Previously, I helped build and scale the Genomic Analysis and Reporting (GAR) function at Foundation Medicine, curating ~95,000 samples and leading advanced analyses across complex cancer cases. Alongside that, I spearheaded adoption of agentic coding practices and AI coding assistants (e.g., Claude Code) to make our team’s development and maintenance work faster, safer, and easier to share.
My next step is to deepen my software engineering skill set and own more of the pipeline and tooling layer — building reproducible, well-tested, AI‑assisted workflows that bridge clinical bioinformatics and software engineering.
Experience
- Support clinical NGS assays through variant review, QC, and troubleshooting in a high‑complexity diagnostic setting.
- Contribute to workflow improvements and documentation to enhance reliability, reproducibility, and turnaround time.

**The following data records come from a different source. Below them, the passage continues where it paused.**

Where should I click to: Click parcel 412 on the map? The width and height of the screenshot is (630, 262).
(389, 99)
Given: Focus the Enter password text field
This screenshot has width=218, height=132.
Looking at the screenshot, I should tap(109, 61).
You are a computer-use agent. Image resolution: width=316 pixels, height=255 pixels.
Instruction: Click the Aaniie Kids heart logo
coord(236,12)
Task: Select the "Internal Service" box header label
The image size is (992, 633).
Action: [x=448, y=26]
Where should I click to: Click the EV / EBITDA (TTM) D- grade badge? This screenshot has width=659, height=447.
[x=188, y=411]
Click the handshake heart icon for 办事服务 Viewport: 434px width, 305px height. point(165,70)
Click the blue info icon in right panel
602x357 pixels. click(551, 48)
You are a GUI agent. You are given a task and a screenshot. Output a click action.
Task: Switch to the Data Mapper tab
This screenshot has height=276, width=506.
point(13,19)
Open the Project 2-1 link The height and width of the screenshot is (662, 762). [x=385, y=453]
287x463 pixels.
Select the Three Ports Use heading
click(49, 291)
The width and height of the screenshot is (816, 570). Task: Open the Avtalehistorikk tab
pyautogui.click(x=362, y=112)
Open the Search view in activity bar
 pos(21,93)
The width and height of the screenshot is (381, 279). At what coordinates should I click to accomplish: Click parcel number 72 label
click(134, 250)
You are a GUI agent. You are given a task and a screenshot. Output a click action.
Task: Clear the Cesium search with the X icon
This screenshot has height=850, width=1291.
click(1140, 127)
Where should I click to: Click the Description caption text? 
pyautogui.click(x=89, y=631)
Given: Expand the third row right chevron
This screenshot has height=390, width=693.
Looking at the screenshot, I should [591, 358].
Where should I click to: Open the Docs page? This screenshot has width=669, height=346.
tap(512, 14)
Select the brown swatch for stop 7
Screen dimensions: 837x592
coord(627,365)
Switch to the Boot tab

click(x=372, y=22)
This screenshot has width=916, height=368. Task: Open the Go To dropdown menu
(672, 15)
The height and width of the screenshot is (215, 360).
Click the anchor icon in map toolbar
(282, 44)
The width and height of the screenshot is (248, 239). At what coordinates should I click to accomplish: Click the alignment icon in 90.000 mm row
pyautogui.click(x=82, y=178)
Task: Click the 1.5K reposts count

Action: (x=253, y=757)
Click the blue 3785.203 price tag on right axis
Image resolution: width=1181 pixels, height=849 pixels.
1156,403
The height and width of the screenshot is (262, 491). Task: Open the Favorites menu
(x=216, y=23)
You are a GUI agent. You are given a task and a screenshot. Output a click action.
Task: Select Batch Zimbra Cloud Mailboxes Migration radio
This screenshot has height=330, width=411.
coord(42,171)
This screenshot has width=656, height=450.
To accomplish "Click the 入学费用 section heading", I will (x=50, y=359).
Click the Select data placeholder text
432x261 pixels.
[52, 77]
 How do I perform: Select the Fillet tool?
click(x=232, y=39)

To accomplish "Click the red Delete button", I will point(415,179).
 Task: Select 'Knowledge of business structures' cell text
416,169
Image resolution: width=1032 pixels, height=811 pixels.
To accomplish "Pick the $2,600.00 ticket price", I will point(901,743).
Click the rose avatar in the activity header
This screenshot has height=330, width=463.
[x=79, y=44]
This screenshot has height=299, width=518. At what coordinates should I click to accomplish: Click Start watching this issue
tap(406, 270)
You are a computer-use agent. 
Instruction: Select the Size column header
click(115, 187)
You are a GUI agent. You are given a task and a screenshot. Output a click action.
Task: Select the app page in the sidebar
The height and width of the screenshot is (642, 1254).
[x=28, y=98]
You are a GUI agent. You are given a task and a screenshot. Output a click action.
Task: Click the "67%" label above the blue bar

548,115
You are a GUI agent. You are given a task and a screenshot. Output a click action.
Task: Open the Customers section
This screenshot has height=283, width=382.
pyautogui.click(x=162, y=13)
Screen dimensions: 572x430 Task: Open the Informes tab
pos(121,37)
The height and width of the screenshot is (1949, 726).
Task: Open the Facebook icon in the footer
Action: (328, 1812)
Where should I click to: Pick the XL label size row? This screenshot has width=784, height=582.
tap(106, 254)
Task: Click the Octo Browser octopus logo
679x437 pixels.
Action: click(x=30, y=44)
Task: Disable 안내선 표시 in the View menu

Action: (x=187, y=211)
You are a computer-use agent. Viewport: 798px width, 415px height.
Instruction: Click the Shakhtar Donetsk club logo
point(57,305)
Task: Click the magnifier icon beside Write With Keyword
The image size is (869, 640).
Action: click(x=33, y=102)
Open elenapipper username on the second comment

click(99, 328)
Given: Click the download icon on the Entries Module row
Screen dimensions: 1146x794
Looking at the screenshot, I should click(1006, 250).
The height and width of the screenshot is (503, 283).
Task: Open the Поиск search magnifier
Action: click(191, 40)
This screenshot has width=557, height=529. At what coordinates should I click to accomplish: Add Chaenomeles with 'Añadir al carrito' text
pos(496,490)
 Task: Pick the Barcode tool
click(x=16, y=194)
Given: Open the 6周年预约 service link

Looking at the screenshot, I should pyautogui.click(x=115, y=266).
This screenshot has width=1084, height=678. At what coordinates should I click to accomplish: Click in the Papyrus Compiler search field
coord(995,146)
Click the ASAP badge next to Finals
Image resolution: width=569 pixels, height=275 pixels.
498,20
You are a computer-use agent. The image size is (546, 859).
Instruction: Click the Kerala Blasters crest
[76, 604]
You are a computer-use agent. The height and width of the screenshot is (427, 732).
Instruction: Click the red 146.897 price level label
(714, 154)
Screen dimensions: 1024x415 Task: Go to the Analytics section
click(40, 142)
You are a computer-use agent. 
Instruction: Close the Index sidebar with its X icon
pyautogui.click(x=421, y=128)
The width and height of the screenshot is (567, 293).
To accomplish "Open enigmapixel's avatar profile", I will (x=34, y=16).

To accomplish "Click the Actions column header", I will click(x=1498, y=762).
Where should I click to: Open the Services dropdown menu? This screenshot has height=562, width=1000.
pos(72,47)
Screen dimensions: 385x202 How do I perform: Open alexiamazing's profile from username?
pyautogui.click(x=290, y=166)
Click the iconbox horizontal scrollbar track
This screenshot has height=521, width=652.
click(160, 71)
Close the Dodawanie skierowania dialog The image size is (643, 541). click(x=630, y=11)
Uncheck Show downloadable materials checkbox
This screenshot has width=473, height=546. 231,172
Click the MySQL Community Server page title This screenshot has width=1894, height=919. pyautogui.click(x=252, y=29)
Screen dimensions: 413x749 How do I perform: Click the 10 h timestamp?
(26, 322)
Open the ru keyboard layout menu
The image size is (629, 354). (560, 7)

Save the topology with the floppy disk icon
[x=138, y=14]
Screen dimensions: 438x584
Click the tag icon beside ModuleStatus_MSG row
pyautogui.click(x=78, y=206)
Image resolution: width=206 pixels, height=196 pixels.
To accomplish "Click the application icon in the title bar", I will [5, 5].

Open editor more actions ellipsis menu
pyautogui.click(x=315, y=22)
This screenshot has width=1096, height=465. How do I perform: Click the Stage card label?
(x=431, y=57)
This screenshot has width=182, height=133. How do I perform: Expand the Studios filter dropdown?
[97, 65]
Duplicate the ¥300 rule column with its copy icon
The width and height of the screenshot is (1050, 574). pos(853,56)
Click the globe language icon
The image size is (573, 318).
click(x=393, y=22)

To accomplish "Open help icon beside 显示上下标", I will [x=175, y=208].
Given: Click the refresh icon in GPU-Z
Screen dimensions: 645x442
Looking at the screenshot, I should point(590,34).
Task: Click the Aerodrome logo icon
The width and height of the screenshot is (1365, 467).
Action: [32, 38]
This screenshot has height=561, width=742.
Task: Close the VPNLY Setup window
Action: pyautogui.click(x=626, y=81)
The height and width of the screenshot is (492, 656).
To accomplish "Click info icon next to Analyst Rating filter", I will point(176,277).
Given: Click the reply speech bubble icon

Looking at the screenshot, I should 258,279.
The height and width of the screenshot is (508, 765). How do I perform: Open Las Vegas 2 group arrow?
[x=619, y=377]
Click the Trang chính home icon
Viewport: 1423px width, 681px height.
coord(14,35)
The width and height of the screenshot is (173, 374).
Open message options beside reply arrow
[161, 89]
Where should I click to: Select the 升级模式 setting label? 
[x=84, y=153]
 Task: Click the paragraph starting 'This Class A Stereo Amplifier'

- Collaborate with cross‑functional teams to align assay needs with data and tooling requirements.
- Led advanced analysis and delivery of NGS data in a high‑complexity clinical diagnostic laboratory as part of the Genomic Analysis and Reporting (GAR) team.
- Developed annotated genomic profiles and reviewed complex somatic variant calls for cancer patients across a broad range of tumor types.
- Implemented process improvements, including database search features and automation tools for bioinformatics workflows (Python, SQL, internal tooling).
- Spearheaded adoption of agentic coding practices and AI coding assistants (Claude Code): designed team training, established multi‑step prompting patterns and validation steps, and integrated AI‑assisted coding into development and maintenance workflows.
- Mentored junior analysts and presented findings to collaborators and internal teams.
- Developed annotated genomic profiles of somatic aberrations based on NGS data in cancer‑patient samples.
- Reviewed genomic variant calls using IGV and proprietary tools in collaboration with scientific teams.
- Delivered clinical reports in compliance with SOPs and defined turnaround times.
- Contributed to tools and workflows that improved efficiency and robustness in bioinformatics operations.
- Participated in training new team members and contributed to internal documentation.
+ Earlier experience
- Performed QC testing in a regulated GMP environment, ensuring product safety and compliance with SOPs.
- Developed an analytical mindset for data integrity, documentation rigor, and process consistency that carried forward into bioinformatics work.
- Early genomics and bioinformatics experience: genome sequence analysis, gene expression studies, and wet-lab molecular biology techniques.
- Contributed to research that led to two peer-reviewed publications (Blood 2019, JoVE 2017).
Selected Work
- Designed and led internal training for the Genomic Analysis and Reporting (GAR) team on using AI coding assistants (Claude Code) for day‑to‑day development.
- Established agentic coding workflows: multi‑step prompting, tool‑using patterns, validation strategies, and code‑review practices to keep AI‑generated outputs safe and maintainable.
- Helped teammates adopt AI‑assisted refactoring, test generation, and documentation, accelerating development, deployment, and maintenance of internal tools and scripts.
- Built Python scripts to automate routine QC checks (coverage thresholds, call flags, file validation), reducing repetitive manual review in clinical pipelines.
- Introduced configuration files, logging, and lightweight tests to make utilities easier to maintain and reuse across the team.
- Used AI coding assistants to draft and refactor sections of code while maintaining strict validation and review steps throughout.
- Created assay performance and operations metrics for scientific and business stakeholders, highlighting trends and improvement areas.
- Summarized complex genomic data into clear visuals and narratives to support decisions on assay health, validation, and process optimization.